I don't know if these users and kernel hackers hang out at the same
conferences. But there have been some blog posts by people using
systemtap for these kind of static markers in gnome libraries:
http://tecnocode.co.uk/2010/07/13/reference-count-debugging-with-systemtap/
http://blogs.gnome.org/alexl/2010/01/04/tracing-glib/

> > The kernel maintainers can make our lives easier by letting us upstream
> > more stuff that we can then reuse. But if not, we can upstream and still
> > carry our own copy if necessary. That is far from ideal, but if it is
> > the only option, at least the user experience wouldn't be worse than
> > what we have now. But I hope we can convince them otherwise of course.
> > 
> 
> But Mark, that may not provide the out-of-box experience that most
> of the users esp the first timers would look for. And it would
> certainly cap our users.

I am not saying it is ideal. But it wouldn't be worse than the current
experience. If the kernel maintainers really don't want to export the
functionality and we don't want to ship a parallel module of our own,
then we could also use the exported kallsyms support in newer kernels to
call the function addresses directly.
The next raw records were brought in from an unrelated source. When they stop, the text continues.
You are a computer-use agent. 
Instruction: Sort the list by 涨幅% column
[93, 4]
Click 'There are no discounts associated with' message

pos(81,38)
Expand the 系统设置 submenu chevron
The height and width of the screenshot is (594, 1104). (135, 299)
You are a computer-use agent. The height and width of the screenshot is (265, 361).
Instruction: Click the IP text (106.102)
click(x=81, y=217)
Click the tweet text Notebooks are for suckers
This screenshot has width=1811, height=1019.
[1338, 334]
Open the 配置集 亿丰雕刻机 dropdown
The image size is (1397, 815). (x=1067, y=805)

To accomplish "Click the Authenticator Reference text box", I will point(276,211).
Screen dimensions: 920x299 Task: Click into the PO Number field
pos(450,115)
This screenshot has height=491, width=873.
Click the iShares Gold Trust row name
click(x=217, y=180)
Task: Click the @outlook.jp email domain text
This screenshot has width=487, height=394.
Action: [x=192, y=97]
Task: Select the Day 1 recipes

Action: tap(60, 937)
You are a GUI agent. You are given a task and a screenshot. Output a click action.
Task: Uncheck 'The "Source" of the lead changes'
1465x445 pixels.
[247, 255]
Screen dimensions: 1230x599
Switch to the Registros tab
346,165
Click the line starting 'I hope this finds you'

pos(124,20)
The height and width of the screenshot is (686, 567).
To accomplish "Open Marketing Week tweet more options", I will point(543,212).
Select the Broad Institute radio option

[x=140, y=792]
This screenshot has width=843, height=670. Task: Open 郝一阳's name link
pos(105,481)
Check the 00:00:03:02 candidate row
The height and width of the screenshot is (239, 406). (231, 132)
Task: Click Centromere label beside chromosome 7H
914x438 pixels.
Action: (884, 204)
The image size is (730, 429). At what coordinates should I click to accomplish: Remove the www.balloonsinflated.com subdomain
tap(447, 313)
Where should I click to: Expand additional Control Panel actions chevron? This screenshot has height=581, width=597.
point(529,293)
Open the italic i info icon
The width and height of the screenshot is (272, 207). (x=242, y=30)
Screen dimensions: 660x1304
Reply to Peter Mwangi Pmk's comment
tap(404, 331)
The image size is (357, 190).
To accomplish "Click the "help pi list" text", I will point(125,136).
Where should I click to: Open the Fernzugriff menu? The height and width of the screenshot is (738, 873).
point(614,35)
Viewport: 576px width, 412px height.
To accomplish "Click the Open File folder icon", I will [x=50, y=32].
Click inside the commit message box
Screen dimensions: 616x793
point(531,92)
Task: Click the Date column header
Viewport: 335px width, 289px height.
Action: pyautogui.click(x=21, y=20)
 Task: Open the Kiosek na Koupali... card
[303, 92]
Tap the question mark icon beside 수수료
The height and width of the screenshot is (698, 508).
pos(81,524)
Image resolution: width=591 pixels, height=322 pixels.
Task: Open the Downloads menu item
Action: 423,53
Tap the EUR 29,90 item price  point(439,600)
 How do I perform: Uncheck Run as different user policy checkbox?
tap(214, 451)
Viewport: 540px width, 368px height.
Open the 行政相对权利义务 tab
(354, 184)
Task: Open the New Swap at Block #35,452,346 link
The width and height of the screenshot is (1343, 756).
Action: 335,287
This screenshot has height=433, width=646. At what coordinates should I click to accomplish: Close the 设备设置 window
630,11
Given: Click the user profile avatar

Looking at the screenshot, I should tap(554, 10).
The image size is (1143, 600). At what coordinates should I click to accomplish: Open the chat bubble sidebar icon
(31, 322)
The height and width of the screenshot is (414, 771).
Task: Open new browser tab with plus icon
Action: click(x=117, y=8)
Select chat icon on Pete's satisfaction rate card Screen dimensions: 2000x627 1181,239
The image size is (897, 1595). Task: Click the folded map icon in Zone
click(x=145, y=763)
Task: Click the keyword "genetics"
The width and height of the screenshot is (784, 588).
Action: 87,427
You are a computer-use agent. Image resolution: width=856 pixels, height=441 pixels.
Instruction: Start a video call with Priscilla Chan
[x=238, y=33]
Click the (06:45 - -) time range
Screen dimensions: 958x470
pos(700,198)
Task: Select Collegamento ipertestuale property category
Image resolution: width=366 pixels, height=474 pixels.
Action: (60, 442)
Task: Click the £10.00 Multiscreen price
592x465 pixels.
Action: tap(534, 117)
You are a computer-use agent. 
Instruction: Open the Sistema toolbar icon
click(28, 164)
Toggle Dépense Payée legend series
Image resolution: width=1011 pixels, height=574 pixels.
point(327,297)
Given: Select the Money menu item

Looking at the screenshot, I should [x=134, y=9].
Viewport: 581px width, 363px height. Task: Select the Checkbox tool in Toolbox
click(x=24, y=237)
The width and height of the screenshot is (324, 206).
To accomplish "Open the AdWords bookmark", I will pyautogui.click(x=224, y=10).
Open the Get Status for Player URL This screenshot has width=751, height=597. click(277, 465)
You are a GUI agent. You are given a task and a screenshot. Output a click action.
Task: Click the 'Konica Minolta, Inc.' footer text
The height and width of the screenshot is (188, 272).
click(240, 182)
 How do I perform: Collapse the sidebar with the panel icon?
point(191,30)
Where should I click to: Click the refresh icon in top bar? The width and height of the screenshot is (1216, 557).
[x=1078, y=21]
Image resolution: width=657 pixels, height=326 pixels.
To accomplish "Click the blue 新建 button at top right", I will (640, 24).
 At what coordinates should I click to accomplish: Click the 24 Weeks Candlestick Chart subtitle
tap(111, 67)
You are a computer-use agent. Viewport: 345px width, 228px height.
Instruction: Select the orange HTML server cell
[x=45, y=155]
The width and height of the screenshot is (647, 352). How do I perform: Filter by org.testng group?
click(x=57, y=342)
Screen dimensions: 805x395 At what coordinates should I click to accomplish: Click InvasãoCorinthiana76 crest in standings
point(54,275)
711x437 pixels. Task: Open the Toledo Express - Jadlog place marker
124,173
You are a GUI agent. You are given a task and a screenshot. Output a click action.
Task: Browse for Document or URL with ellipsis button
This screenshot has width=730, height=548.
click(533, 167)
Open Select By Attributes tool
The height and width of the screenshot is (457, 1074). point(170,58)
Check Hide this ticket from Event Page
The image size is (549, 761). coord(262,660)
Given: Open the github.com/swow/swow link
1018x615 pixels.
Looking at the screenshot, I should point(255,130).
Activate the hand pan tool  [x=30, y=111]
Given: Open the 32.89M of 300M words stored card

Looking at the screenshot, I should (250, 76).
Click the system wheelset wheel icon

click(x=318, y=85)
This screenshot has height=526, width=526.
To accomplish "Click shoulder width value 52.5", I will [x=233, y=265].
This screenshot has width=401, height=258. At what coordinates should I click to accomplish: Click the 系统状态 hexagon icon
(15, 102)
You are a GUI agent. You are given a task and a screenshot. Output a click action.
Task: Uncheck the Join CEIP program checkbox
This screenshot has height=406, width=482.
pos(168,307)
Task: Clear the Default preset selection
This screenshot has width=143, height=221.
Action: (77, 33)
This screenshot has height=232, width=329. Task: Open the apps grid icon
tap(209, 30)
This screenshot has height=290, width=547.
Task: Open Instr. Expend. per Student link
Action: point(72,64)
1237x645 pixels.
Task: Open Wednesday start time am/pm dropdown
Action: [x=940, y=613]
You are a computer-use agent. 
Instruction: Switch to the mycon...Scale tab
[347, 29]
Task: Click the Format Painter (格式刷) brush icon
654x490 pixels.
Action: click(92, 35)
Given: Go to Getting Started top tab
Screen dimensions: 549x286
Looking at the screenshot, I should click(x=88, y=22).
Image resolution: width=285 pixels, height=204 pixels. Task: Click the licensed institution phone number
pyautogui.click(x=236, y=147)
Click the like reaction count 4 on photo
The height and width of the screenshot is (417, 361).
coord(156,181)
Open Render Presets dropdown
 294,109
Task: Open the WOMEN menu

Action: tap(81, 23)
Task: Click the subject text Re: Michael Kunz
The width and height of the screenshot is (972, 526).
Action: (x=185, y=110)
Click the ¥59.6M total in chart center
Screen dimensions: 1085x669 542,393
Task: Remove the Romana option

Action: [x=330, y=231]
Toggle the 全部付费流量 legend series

That might actually be slightly
nicer for the user, although a bit more fragile.

Cheers,

Mark

^ permalink raw reply	[flat|nested] 17+ messages in thread

* Re: [RFC] SystemTap future direction
  2010-08-04  5:19 [RFC] SystemTap future direction Masami Hiramatsu
  2010-08-04  7:39 ` Mark Wielaard
  2010-08-04  9:59 ` Andi Kleen
@ 2010-08-04 16:32 ` Frank Ch. Eigler
  2010-08-05 11:48   ` Masami Hiramatsu
  2 siblings, 1 reply; 17+ messages in thread
From: Frank Ch. Eigler @ 2010-08-04 16:32 UTC (permalink / raw)
  To: Masami Hiramatsu; +Cc: systemtap, Satoshi Oshima

masami.hiramatsu.pt wrote:

> As you may know (of course I Cc'd discussion on LKML), Ingo and
> Christoph said that (at least) uprobes (but also kprobes) should not
> support out-of-tree module.

This is unfortunate, but is in a way useful evidence about what sorts
of effects we can expect from further outreach efforts.  You and
Srikar have spent at least a year working on mini-stap functionality
for the benefit of the perf side of the house, and yet the amount of
goodwill offered in return is ... where?

> This means that if we succeed to merge uprobes into kernel,
> SystemTap can't use uprobes itself.

Well, there are always various social and technical measures to work
around gratuitious obstacles.

> Even worse, if someone tries to remove kprobes' module support, that
> could shake the foundation of SystemTap.

It is hard to imagine someone deliberately hurting linux users that way.

> At least, to add support kmodules to uprobes, I think we have two
> options, one is pushing systemtap itself and useful scripts into
> kernel tree, or the other is finding very useful use-case of *probes
> which requires out-of-tree module.  [...]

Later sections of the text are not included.